-- Start --

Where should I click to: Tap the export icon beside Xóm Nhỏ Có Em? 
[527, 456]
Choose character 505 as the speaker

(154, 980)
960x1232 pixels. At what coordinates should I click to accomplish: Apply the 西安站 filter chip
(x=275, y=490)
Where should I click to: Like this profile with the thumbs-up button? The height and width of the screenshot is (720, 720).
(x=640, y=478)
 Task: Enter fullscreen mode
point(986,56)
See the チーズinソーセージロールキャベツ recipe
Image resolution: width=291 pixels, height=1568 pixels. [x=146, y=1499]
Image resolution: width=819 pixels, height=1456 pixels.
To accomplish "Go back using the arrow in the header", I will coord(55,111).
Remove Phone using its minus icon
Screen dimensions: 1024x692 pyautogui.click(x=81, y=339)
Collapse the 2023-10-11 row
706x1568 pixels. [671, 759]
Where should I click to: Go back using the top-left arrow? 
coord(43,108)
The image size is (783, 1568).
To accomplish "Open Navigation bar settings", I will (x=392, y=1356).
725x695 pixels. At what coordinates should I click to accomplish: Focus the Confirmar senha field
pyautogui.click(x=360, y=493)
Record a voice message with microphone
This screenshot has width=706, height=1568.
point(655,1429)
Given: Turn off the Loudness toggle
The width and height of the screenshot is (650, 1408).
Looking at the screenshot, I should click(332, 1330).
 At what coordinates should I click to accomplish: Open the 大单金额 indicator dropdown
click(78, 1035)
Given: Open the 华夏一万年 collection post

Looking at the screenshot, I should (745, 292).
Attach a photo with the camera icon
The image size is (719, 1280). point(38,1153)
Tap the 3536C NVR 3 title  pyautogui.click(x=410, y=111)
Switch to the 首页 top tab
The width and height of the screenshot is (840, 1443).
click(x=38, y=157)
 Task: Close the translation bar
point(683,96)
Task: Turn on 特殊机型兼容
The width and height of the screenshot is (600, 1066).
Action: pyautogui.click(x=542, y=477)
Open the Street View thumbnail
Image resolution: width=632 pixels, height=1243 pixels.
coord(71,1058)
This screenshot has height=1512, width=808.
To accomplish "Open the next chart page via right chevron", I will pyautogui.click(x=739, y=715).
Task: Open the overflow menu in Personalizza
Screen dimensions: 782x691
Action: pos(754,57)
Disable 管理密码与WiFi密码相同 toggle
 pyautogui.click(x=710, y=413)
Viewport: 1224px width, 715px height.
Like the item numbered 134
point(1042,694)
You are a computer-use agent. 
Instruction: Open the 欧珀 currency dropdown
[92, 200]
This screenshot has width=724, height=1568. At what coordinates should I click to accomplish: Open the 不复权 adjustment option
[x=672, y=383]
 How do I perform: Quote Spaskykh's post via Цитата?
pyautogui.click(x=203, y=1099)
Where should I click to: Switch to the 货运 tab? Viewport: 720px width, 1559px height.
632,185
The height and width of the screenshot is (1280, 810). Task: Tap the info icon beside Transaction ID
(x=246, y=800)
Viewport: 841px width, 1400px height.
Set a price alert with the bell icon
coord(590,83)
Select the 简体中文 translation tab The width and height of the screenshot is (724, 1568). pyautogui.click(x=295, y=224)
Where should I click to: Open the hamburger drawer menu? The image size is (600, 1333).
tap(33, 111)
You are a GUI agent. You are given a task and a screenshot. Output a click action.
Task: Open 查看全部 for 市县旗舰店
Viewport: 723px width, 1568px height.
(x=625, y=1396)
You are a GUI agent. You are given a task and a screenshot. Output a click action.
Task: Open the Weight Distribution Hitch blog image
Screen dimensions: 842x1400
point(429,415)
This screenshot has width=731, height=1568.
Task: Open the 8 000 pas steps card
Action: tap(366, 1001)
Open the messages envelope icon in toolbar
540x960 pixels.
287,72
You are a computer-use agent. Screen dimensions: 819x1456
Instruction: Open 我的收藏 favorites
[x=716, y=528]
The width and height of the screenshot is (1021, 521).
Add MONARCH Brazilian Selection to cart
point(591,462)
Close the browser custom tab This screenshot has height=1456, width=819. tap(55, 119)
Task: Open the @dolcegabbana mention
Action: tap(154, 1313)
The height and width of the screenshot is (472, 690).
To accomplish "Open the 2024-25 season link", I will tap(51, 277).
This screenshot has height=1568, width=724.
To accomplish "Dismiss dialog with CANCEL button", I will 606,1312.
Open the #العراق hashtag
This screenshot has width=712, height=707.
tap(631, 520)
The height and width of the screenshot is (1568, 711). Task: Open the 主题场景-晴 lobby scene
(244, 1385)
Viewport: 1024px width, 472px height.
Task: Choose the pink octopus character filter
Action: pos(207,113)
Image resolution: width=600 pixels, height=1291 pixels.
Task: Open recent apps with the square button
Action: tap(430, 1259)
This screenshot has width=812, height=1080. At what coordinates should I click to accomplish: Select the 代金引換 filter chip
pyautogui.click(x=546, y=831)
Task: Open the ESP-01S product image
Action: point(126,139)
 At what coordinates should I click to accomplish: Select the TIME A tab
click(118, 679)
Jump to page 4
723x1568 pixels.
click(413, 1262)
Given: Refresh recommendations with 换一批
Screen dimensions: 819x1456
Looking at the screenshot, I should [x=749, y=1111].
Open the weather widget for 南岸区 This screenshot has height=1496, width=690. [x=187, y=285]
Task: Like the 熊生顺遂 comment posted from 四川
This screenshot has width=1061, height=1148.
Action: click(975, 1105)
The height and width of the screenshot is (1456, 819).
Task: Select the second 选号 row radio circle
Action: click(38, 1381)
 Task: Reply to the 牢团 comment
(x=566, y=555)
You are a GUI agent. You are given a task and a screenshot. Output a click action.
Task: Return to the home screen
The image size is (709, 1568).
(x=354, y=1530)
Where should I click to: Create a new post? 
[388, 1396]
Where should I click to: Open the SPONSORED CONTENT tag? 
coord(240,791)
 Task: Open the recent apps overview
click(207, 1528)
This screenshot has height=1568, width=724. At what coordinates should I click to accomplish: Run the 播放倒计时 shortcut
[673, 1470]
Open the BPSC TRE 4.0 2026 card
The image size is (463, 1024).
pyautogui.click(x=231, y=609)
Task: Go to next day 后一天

-- End --

§ **Short problem**: From the rows above, pick out every line that contains the word "chip" and copy each one in full.

§ **Task result**:
960x1232 pixels. At what coordinates should I click to accomplish: Apply the 西安站 filter chip
This screenshot has width=812, height=1080. At what coordinates should I click to accomplish: Select the 代金引換 filter chip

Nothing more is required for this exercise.